Рубрика в газете: Корону за коня!, № 2020 / 44, 26.11.2020, автор: Максим СЕВРИНОВСКИЙ

«Не знаю, что сказать. Мир измельчал. Орлам сесть негде, воробьям — раздолье. Когда шуты повылезли в вельможи, вельможам остаётся лезть в шуты». Так говорит безумный деспот из одноимённой пьесы Уильяма Шекспира Ричард III. А что он думает о русской литературе, о поэзии, о театре? Мы решили это узнать и встретились с Максимом Севриновским, актёром Театра имени Евгения Вахтангова, сыгравшим одного из самых жутких и несчастных шекспировских злодеев. Вас ждёт трагедия Ричарда III, границы между зрителем и актёром, бессмертие шекспировских пьес и несколько капель крови — в беседе артиста с Александром Рязанцевым.


Максим СЕВРИНОВСКИЙ

 

– В институте у меня была мечта – сыграть двух героев: Сирано де Бержерака и Ричарда Третьего. Может, это не очень хорошо, потому что слишком конкретно, зато искренне.
– А почему Ричард Третий, а не, скажем, Гамлет или Макбет?
– Сейчас объясню. На первом курсе мы ставили отрывки из пьес. Среди прочих мне попался на глаза фрагмент из «Ричарда III» – тот, где Ричард выясняет отношения с леди Анной. Впервые прочитав текст, понял – это потрясающий материал, который я искренне хочу сыграть. Так у меня появилась мечта, которая счастливым образом воплотилась в жизнь.
– Как ты готовился к этой роли?
– Как и ко всем другим: постарался максимально погрузиться в контекст. Многократно перечитывал пьесу Шекспира, изучил историю конфликта между Алой и Белой розой, посмотрел все театральные постановки «Ричарда III», которые сумел найти: в первую очередь, советский спектакль Театра имени Вахтангова с Михаилом Ульяновым в главной роли, а также постановку Юрия Бутусова, где Ричарда играет Константин Райкин.
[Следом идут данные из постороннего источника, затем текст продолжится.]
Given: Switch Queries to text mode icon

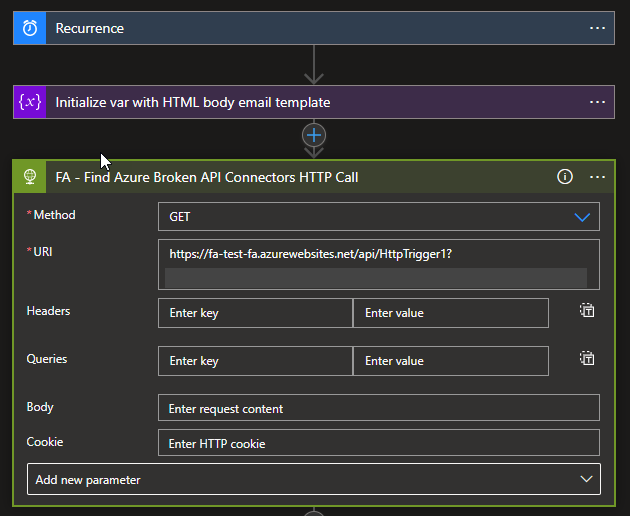Looking at the screenshot, I should click(x=587, y=358).
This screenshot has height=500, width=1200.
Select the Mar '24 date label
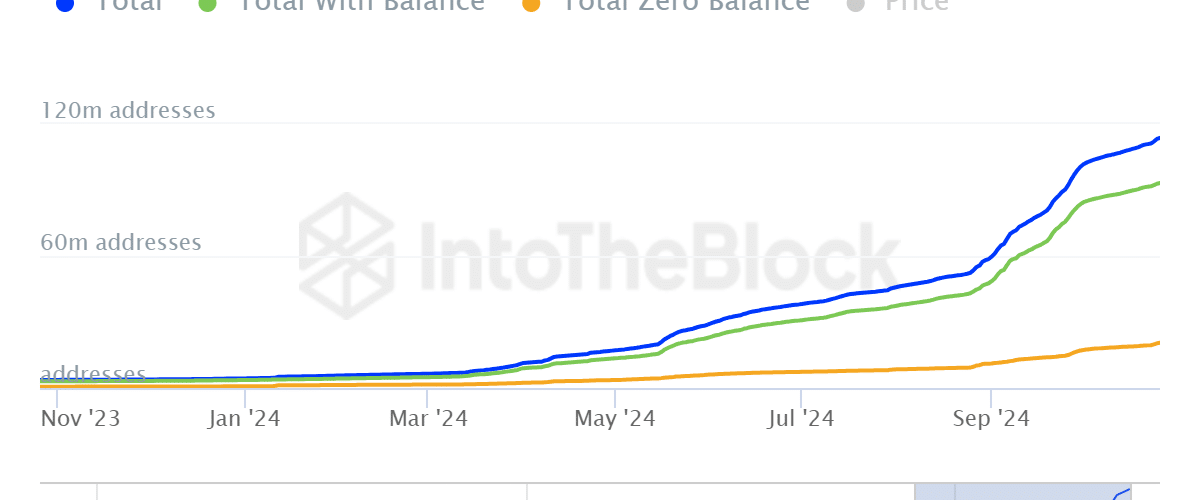coord(426,419)
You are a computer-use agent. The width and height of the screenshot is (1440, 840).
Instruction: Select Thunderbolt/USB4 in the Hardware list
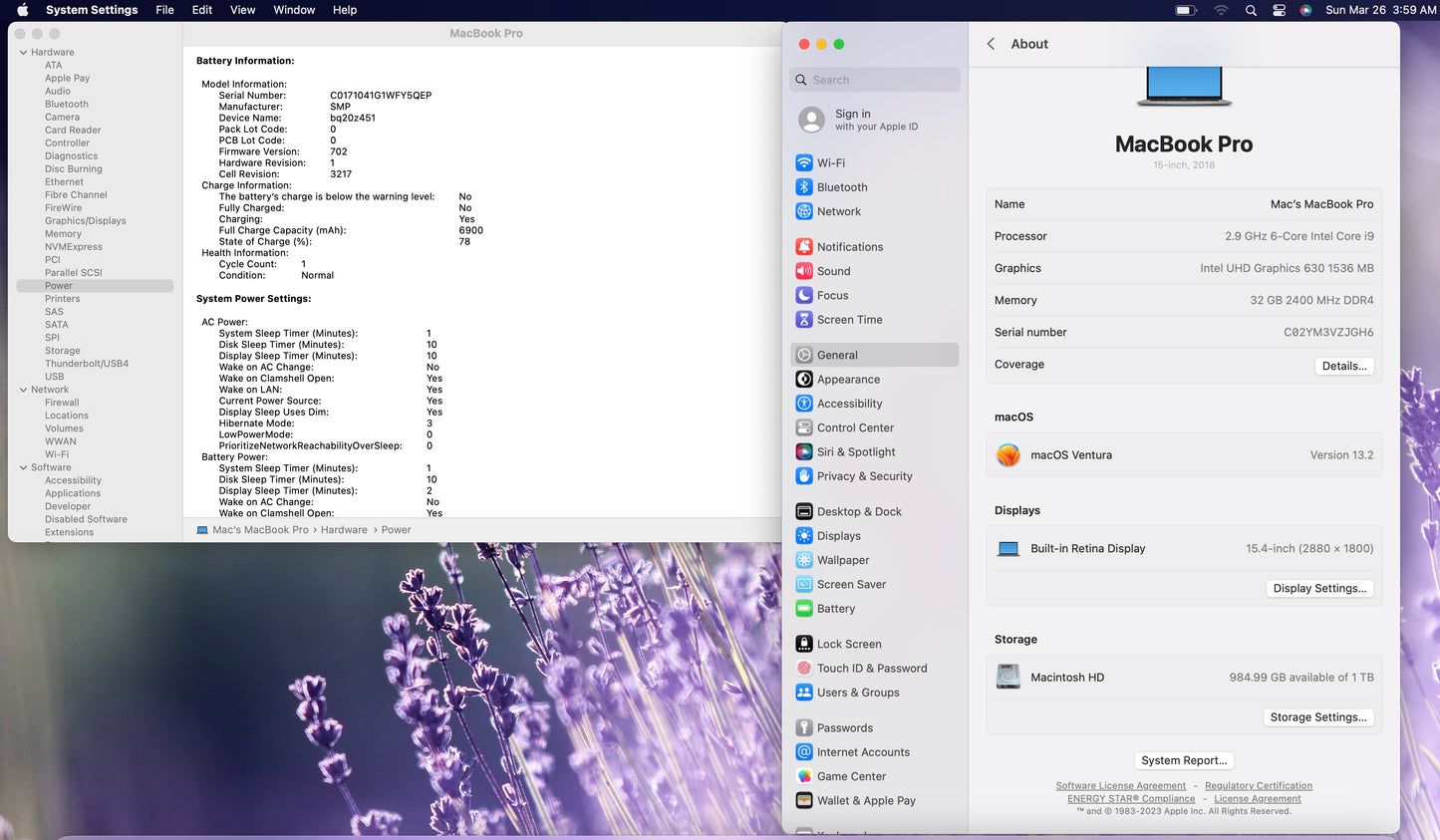(87, 364)
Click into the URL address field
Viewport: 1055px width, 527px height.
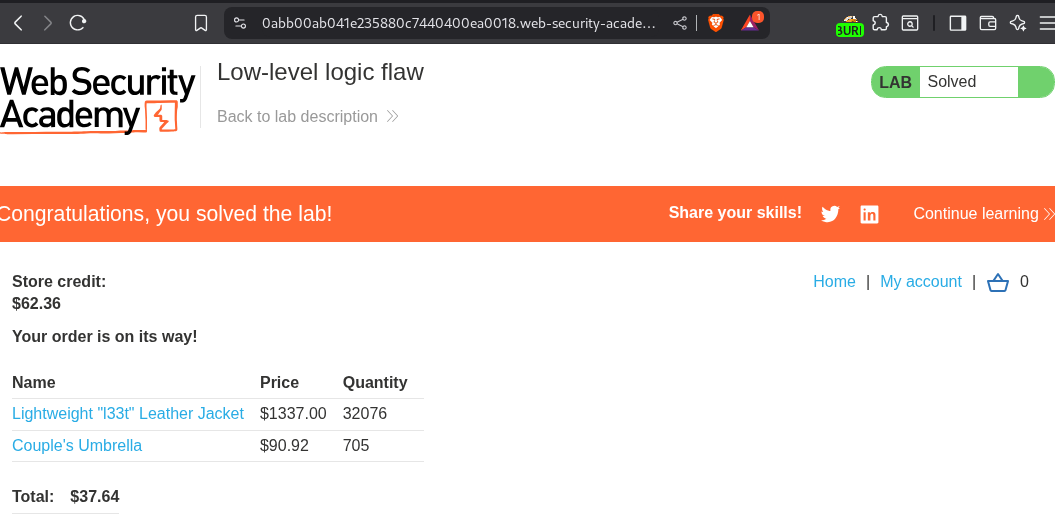click(458, 22)
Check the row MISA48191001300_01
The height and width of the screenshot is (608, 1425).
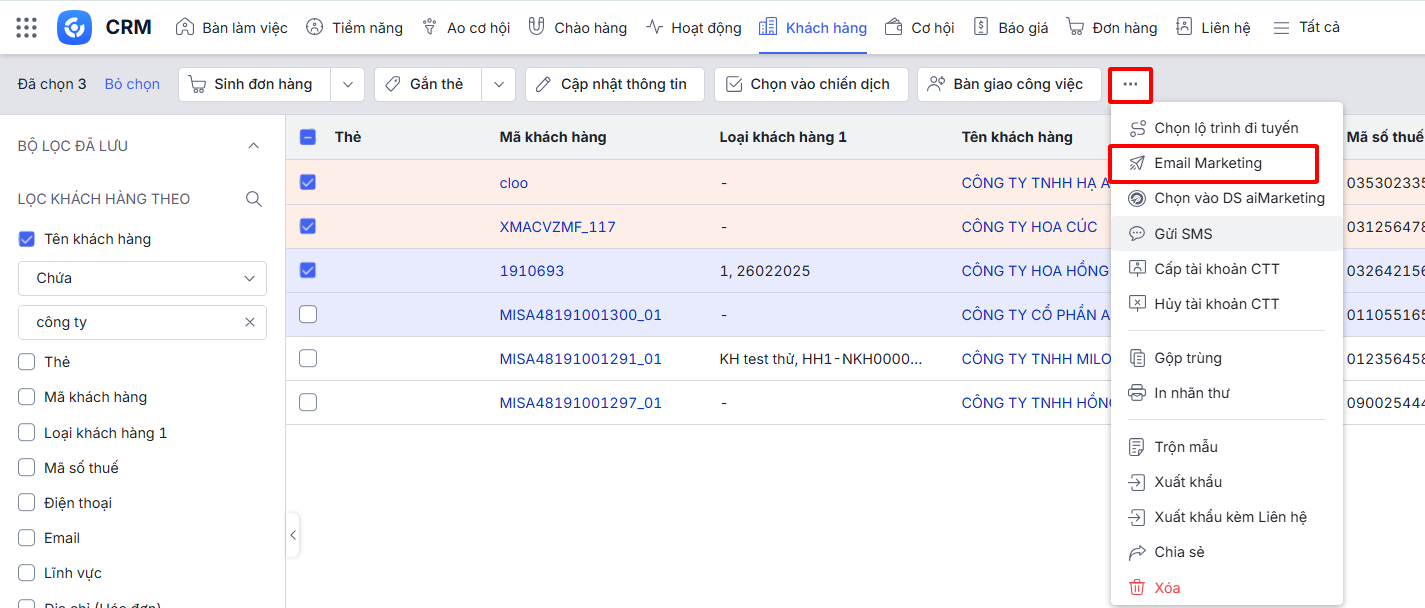click(x=308, y=315)
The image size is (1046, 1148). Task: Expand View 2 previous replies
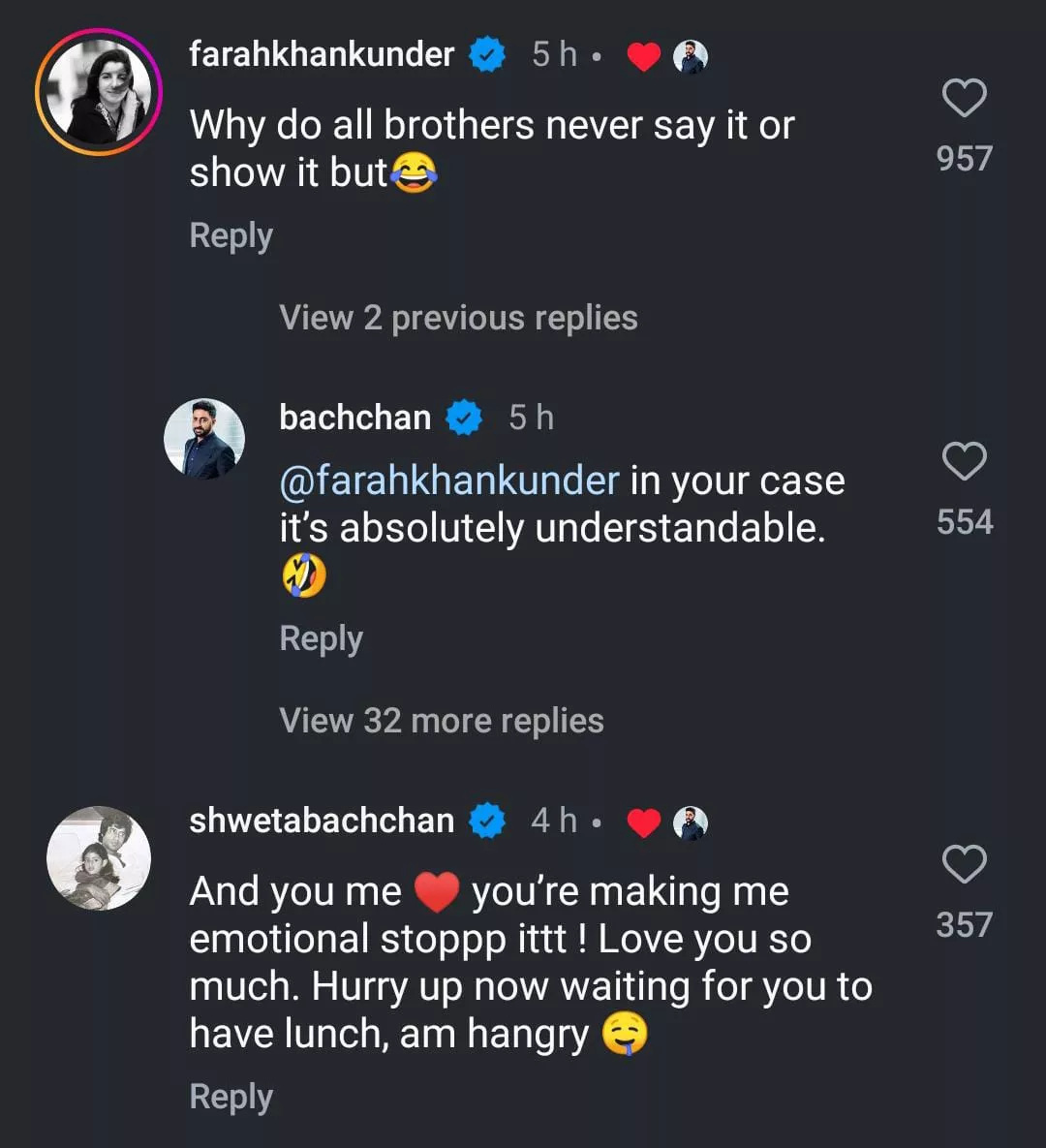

Спектакль Бутусова мне всегда очень нравился, я его несколько раз посмотрел. Кроме того, изучил немецкую версию «Ричарда III» и постановку в знаменитом французском театре Одеон.
– В Театре им. Моссовета недавно тоже поставили «Ричарда III» с Александром Домогаровым в главной роли. Получается, вы теперь конкуренты?
– Я бы так не сказал. «Ричард III» – это настолько серьёзная пьеса, что её можно поставить совсем по-разному. Потому каждый имеет полное право показать историю Ричарда так, как он считает нужным. Ведь пьесы Шекспира – это мировая драматургия, которая не разделяет нас, а объединяет.
– Личный опыт помогает при работе над образом?
– Всё индивидуально. Про себя могу сказать так: если текст пьесы позволяет, то я всегда стараюсь опираться на свой жизненный опыт, в том числе и негативный. Очень хорошо, когда проблемы героя совпадают с твоими собственными. Когда ты играешь на сцене, то не только вживаешься в роль, но и что-то рассказываешь про себя, делишься тем, что тебя тронуло в пьесе.
– Что же тебя тронуло в «Ричарде III»?
– Знаешь, связь между жаждой власти, погубившей Ричарда, и его личной трагедией. Ричард уродлив, горбат, его терзает безразличие окружающих. Потому он хочет, чтобы его заметили, поняли, как сильно он мечтает о том, чтобы его хоть кто-нибудь полюбил, признал, подружился. Но Ричарда ненавидят и презирают за уродство и проблемы с психикой. Он не может заслужить любовь; остаётся её только завоевать. Так жажда любви порождает голод власти.
– Потому Ричард начинает грешить, разрушать себя?
– Да, он совершает ошибки и дурные поступки, с которыми приходится жить. Они никуда не исчезают, каждое злодейство остаётся на его совести. И под их грузом душа Ричарда разрушается, медленно, но верно.
– Зритель видит в Ричарде самого себя?
– Конечно. Ведь каждый из нас совершает плохие поступки. И тебе приходится жить с осознанием, что в какие-то моменты вёл себя неправильно, плохо, может, даже был злодеем.
– А чем Ричард Третий отличается от Макбета? Ведь и тот, и другой стали злодеями, хоть и по стечению обстоятельств.
– Я думаю, тем, что Макбет был не один. Я его всегда представляю вместе с женой. Тогда как Ричард III одинок, уродлив, безумен – и очень несчастен.
– Как думаешь, почему театры до сих пор ставят пьесы Шекспира? Им уже много веков…
– Потому, что пьесы Шекспира невероятны. Они наполнены событиями, подтекстами и мудрыми мыслями. Шекспир создаёт интересные ситуации, действительно важные – герой не просто чашку уронил, а попал в переплёт, когда неверное слово может лишить тебя жизни. Это очень плотные тексты, сильные. Такие и остаются в истории – если пьеса воздействует на зрителя, значит, она актуальна. И не важно, сколько ей – месяц или столетия. Тем более, что пьесы Шекспира – это стихи, а стихи – это красиво…
– Какие у тебя любимые поэты?
– В первую очередь – драматурги (улыбается). Ростан, Шекспир… Это невероятно.
– А из лирики?
– Маяковский. Мне кажется, он недооценённый поэт. Мы ведь привыкли его считать певцом советской власти, очень политизированным поэтом – но ведь он ещё и невероятный лирик! Его лирические стихотворения очень недооценены. Ещё очень люблю Мандельштама и Гумилёва.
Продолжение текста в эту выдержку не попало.